-- START OF RECORDS PROVIDED --
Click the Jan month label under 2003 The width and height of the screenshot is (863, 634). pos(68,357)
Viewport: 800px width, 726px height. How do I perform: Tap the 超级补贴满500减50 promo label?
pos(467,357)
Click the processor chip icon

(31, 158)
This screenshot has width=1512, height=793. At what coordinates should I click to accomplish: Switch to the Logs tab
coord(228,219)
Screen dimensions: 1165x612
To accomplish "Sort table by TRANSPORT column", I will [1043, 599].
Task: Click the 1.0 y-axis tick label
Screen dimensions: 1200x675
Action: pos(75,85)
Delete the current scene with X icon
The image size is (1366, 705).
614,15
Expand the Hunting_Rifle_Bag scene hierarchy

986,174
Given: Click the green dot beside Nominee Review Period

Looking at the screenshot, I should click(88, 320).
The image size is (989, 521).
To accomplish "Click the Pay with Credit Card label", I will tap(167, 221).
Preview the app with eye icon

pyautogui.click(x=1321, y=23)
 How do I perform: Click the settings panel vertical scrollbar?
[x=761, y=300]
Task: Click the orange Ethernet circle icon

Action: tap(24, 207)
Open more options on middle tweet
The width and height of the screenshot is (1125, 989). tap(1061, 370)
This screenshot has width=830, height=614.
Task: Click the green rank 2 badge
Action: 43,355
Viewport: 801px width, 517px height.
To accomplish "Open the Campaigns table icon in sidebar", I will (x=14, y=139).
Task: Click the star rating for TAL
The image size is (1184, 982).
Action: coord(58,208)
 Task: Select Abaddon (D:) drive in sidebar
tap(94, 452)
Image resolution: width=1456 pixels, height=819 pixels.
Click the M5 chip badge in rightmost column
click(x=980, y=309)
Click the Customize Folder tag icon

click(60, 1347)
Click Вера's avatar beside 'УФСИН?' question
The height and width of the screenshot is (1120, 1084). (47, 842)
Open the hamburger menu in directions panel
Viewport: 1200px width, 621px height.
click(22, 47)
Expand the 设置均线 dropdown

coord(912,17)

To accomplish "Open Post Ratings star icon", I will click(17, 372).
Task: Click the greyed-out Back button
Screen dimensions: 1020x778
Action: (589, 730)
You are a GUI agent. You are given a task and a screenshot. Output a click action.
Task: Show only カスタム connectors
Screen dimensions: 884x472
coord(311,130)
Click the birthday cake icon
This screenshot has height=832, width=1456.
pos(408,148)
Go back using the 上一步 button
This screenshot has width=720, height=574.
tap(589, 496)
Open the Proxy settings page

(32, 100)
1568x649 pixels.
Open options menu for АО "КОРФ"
-- END OF RECORDS PROVIDED --
> _AIM OF THE TASK_
Copy the lines from the one containing "Given: Click the" through the one containing "Action: 43,355", keeping every character unchanged.

> _RESULT BELOW_
Given: Click the green dot beside Nominee Review Period

Looking at the screenshot, I should click(88, 320).
The image size is (989, 521).
To accomplish "Click the Pay with Credit Card label", I will tap(167, 221).
Preview the app with eye icon

pyautogui.click(x=1321, y=23)
 How do I perform: Click the settings panel vertical scrollbar?
[x=761, y=300]
Task: Click the orange Ethernet circle icon

Action: tap(24, 207)
Open more options on middle tweet
The width and height of the screenshot is (1125, 989). tap(1061, 370)
This screenshot has width=830, height=614.
Task: Click the green rank 2 badge
Action: 43,355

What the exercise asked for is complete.